### PROBLEM REQUIREMENTS
Give back exactly the lines of the data below, starting with the line that has "The height and" and going on through the line that has "Where should I".

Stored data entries
********************

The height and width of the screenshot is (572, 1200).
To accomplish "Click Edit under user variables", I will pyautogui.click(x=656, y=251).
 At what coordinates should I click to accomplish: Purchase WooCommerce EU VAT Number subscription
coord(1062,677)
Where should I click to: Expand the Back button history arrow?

********************

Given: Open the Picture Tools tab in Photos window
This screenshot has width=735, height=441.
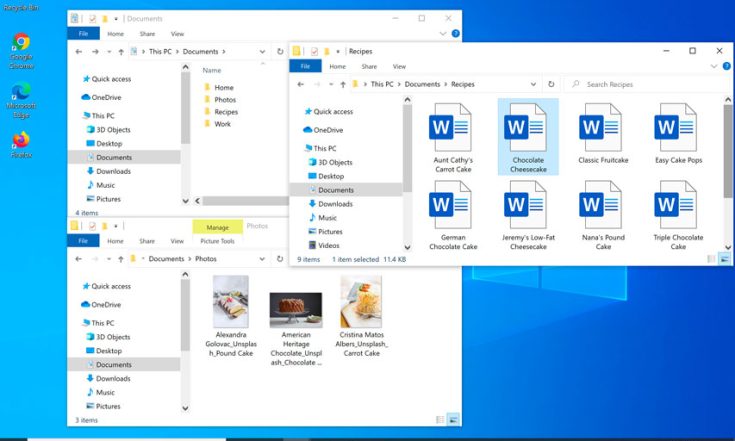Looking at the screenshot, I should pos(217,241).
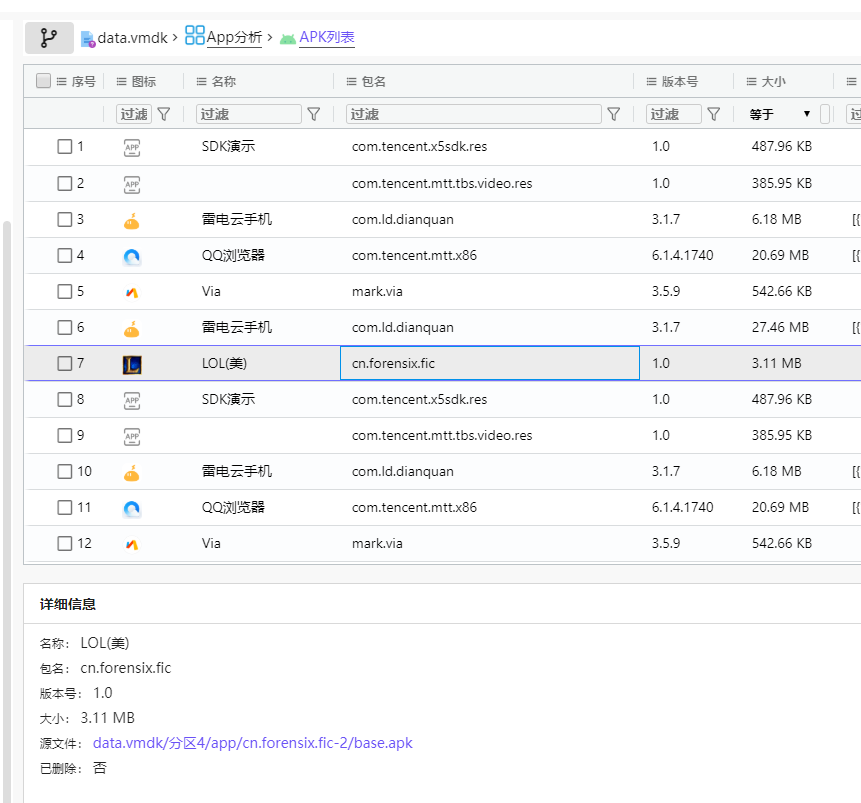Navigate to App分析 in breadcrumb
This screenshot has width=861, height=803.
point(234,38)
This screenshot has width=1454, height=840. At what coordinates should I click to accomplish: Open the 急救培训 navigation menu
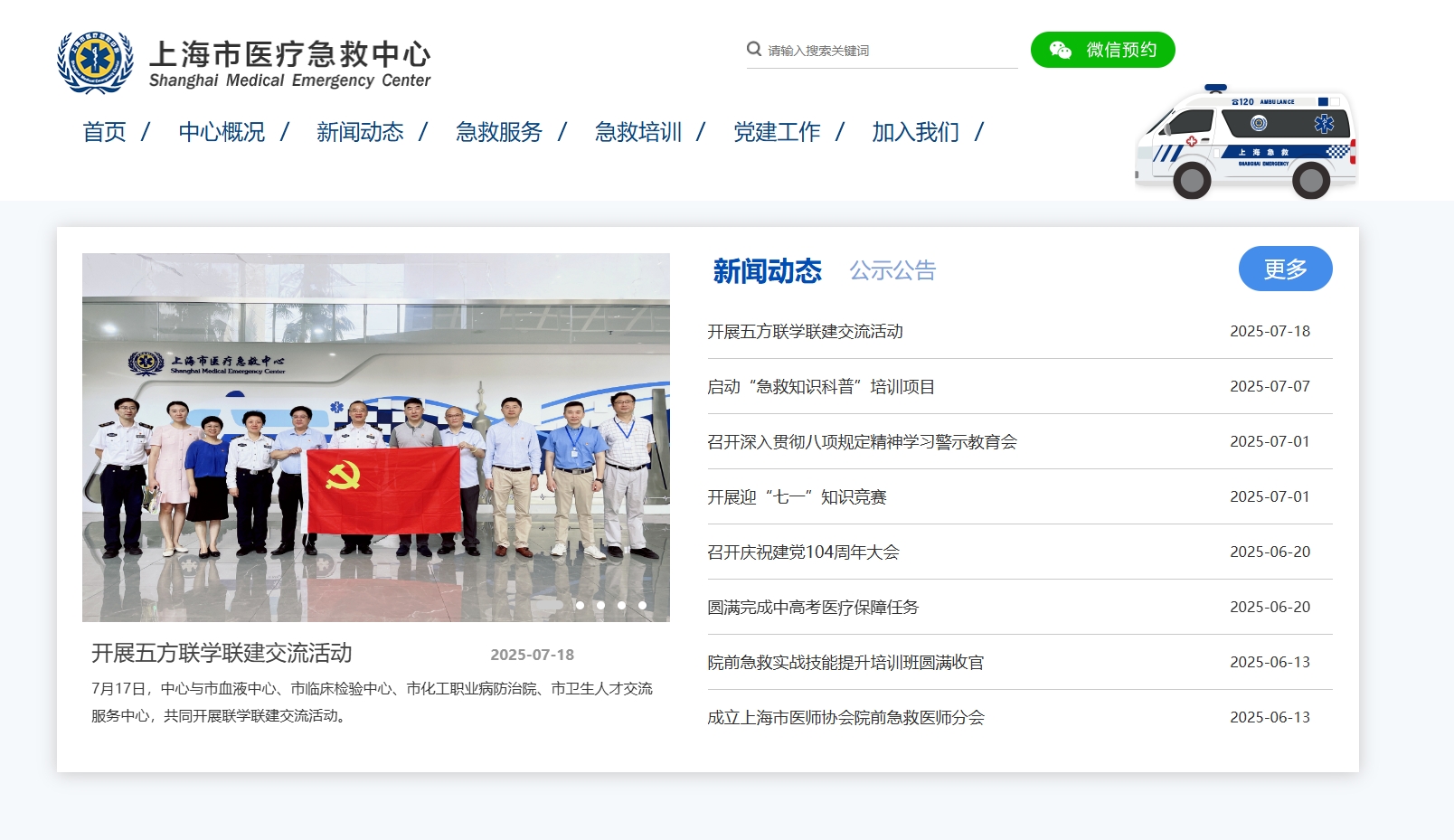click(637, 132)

********************

### EXERCISE ANSWER
The height and width of the screenshot is (572, 1200).
To accomplish "Click Edit under user variables", I will pyautogui.click(x=656, y=251).
 At what coordinates should I click to accomplish: Purchase WooCommerce EU VAT Number subscription
coord(1062,677)
Where should I click to: Expand the Back button history arrow?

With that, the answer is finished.